-- Opening Marker --
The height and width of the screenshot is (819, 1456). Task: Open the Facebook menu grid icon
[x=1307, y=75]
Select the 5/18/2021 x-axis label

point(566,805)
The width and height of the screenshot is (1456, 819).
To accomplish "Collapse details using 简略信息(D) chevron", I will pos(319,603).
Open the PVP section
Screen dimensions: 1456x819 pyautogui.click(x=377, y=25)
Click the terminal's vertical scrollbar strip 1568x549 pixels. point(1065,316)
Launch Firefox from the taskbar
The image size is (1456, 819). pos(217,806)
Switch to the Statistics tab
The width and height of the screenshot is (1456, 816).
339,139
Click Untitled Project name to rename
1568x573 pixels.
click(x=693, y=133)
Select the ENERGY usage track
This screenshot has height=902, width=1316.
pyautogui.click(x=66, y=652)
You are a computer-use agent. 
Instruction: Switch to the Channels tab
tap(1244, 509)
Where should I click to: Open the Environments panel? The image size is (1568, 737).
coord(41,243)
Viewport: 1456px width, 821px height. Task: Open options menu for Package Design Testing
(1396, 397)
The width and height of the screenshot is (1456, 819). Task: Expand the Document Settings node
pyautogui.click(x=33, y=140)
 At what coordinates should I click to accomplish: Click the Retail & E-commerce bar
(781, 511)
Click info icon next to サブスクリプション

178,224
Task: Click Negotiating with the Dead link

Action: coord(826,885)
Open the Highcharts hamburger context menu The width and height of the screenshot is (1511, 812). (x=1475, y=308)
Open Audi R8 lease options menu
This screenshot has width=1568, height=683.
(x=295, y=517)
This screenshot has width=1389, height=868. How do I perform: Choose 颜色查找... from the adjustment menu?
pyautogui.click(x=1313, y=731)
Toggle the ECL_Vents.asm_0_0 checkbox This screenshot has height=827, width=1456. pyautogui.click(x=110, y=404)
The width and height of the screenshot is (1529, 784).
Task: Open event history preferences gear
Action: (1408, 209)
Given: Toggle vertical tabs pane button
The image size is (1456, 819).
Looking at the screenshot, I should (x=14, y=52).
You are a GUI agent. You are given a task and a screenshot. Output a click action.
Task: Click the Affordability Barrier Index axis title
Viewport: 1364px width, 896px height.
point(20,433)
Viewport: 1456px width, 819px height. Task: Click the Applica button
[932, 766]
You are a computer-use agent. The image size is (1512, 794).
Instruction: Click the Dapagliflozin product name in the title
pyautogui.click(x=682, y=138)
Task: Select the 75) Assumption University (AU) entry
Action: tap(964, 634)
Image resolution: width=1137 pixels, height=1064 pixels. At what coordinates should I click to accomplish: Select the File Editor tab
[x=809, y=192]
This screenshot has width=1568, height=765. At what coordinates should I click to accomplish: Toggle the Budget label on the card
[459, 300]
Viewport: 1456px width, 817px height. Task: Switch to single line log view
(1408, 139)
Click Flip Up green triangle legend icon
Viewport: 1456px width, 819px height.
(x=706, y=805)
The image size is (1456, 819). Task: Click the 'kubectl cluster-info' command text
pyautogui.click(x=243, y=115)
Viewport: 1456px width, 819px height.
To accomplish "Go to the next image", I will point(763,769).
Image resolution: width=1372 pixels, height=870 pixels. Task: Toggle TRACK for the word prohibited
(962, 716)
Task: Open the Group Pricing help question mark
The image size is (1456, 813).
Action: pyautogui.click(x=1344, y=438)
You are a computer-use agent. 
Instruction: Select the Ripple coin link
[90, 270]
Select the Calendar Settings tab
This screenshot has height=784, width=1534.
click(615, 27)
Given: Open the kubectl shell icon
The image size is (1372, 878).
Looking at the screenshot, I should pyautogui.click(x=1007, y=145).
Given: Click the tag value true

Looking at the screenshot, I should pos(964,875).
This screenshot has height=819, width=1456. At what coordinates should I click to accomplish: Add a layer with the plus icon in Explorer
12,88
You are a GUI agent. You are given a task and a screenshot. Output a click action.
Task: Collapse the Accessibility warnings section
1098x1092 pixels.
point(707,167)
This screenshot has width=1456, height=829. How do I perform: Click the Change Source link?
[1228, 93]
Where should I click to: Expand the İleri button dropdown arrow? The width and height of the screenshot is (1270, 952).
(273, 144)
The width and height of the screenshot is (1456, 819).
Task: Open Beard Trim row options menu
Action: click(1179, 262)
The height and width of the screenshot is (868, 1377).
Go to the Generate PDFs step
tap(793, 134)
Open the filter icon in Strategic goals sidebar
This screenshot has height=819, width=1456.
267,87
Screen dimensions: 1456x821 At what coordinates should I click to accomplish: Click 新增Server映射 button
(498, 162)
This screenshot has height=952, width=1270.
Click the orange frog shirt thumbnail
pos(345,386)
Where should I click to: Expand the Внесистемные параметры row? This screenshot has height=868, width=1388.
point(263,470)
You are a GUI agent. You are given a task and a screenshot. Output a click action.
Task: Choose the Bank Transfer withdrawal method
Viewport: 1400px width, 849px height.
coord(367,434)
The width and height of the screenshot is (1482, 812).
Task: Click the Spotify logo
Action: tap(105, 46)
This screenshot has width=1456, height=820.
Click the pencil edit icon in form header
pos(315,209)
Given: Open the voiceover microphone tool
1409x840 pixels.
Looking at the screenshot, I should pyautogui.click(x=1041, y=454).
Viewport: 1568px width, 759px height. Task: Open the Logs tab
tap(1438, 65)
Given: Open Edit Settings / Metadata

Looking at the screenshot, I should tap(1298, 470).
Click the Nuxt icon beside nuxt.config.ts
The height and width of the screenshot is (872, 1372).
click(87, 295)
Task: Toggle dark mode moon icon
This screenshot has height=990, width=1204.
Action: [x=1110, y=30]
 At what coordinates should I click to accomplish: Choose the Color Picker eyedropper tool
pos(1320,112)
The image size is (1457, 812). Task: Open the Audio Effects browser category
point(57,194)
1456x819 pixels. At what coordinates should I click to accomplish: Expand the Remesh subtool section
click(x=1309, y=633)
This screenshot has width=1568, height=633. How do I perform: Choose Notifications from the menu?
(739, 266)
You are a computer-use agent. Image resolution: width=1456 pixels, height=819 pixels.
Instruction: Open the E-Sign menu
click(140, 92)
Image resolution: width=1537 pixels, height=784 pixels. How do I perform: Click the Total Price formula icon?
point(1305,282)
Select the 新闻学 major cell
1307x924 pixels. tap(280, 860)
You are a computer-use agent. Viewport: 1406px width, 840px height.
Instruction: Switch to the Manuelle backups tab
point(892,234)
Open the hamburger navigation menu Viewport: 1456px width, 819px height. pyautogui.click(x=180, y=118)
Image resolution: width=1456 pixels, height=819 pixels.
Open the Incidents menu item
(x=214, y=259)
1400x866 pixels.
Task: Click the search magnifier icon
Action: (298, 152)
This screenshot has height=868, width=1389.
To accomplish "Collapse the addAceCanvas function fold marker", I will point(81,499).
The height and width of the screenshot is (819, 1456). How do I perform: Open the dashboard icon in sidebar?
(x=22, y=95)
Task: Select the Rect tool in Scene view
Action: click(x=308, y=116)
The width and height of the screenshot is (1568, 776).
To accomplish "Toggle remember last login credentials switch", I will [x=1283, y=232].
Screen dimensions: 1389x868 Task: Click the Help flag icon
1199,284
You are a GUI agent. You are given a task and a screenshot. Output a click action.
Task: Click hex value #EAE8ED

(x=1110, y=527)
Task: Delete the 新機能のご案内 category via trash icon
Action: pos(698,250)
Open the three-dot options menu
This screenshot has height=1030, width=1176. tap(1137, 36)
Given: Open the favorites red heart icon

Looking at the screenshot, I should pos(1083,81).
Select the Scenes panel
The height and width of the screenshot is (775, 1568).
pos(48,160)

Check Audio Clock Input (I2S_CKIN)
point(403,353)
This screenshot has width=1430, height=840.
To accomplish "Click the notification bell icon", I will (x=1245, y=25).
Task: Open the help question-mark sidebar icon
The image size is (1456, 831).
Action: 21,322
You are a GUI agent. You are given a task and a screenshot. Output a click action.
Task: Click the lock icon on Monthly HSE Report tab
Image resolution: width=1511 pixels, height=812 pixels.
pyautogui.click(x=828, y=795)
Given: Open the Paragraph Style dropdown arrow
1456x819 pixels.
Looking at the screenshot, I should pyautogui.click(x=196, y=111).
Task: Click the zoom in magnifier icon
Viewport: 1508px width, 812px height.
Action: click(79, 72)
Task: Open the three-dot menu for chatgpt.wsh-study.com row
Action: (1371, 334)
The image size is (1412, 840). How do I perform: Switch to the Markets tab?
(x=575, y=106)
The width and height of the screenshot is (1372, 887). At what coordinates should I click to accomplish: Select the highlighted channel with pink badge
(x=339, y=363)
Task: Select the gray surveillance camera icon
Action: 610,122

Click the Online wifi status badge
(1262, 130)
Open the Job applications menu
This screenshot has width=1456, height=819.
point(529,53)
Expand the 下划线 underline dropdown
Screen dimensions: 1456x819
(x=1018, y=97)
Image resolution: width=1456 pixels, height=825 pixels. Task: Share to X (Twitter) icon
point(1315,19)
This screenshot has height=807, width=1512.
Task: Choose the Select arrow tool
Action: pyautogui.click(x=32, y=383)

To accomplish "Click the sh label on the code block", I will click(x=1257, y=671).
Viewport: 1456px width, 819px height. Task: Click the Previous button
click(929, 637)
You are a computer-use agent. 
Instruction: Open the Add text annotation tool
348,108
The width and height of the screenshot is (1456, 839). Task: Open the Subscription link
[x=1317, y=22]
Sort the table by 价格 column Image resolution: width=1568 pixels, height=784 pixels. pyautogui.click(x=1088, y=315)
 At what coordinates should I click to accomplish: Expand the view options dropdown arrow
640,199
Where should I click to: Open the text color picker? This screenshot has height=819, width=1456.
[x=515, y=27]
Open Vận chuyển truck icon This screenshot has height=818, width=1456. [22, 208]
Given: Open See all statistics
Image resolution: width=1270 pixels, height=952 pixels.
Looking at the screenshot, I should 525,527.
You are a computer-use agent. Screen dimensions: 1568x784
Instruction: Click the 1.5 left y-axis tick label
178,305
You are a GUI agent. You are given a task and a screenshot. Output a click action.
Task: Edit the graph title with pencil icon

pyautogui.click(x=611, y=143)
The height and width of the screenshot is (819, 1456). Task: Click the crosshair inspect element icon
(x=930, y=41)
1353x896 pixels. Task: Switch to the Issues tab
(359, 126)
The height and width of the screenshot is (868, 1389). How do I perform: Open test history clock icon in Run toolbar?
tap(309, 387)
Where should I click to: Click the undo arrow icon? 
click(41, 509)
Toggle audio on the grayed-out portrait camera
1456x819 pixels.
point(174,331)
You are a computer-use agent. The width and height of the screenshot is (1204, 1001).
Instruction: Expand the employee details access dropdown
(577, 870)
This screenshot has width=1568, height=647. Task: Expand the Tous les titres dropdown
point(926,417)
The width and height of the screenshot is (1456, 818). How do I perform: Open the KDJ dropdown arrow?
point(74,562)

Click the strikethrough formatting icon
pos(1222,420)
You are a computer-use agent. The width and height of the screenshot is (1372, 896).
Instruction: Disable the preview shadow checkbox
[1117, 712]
-- Closing Marker --
YOUR GOAL: Pull every line holding "vertical" out of the records.

RESULT:
Click the terminal's vertical scrollbar strip 1568x549 pixels. point(1065,316)
Given: Toggle vertical tabs pane button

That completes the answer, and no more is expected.